Il marito di Ilenia Fabbri al centro delle indagini per l’omicidio della donna dopo che alcune nuove testimonianze rivelano dettagli sul rapporto tra gli ex coniugi.

Ilenia marito 14 febbraio 2021 Leggilo.org

Si aggrava la posizione dell’ex marito di Ilenia Fabbri, la 46enne di Faenza brutalmente assassinata alcuni giorni fa mentre si trovava a casa assieme ad un amica della figlia che adesso sta fornendo elementi preziosi per l’indagine. La pista battuta dagli investigatori è quella di un omicidio su commissione, effettuato da un uomo la cui descrizione preliminare è stata fornita proprio dalla teste principale che lo ha visto uscire dalla casa dopo l’aggressione.

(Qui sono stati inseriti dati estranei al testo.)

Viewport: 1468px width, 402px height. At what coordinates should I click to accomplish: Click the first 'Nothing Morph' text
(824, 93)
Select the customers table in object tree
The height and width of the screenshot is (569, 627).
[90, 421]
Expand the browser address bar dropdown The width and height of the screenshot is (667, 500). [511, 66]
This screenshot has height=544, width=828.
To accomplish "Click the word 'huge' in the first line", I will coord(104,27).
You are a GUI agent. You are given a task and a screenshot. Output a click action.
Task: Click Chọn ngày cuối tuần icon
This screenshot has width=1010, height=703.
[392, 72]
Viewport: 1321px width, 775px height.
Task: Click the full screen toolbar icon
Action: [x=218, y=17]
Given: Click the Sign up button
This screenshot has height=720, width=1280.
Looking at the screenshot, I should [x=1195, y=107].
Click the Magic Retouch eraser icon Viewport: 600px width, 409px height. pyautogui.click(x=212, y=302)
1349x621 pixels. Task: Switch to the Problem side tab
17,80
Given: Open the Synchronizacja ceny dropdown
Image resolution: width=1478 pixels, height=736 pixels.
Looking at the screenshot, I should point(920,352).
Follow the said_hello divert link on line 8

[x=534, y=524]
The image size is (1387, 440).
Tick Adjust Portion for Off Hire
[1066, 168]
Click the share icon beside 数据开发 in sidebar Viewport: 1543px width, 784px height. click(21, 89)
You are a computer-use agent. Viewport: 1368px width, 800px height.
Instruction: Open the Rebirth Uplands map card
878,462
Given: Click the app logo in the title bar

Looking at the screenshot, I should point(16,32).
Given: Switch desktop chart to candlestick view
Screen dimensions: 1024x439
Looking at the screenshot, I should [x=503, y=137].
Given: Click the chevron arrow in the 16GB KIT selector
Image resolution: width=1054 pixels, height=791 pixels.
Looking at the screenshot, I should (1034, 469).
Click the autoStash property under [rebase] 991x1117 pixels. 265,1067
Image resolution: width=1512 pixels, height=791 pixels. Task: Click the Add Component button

Ma adesso, spuntano altre prove a sostegno di questa tesi, comprese alcune dichiarazioni che rendono decisamente difficile la posizione dell’ex marito di Ilenia, il cui alibi era stato già contestato dalle Forze dell’Ordine. Le indagini hanno innanzitutto rivelato che Ilenia Fabbri aveva intentato una causa contro l’uomo per ben 100.000 euro di sussidi mai ricevuti dopo la separazione.

E proprio al suo avvocato civilista Claudio Nanni, principale sospettato per il delitto su commissione – per il quale sarebbe stato incaricato un ignoto ricercato dai Carabinieri – avrebbe rivolto in un paio di occasioni parole molto pesanti: “Se continua a fare così mando qualcuno a farle la festa”avrebbe tuonato l’uomo in un’occasione all’indirizzo della ex moglie, riferendosi al fatto che la donna continuava a chiedere la restituzione del denaro che si era guadagnata lavorando nell’impresa di Nanni e che a quanto pare l’uomo non voleva corrisponderle dopo la separazione. Un altro elemento che aggrava la sua posizione è il fatto che l’assassino sia riuscito ad entrare indisturbato in casa: secondo gli investigatori, il garage dell’abitazione di Faenza era aperto, ragion per cui o qualcuno lo aveva sapientemente lasciato sbloccato o il killer possedeva una copia della chiave di casa. Nel frattempo, i Carabinieri continuano con la perquisizione delle proprietà di Claudio Nanni, cercando altri elementi utili all’indagine.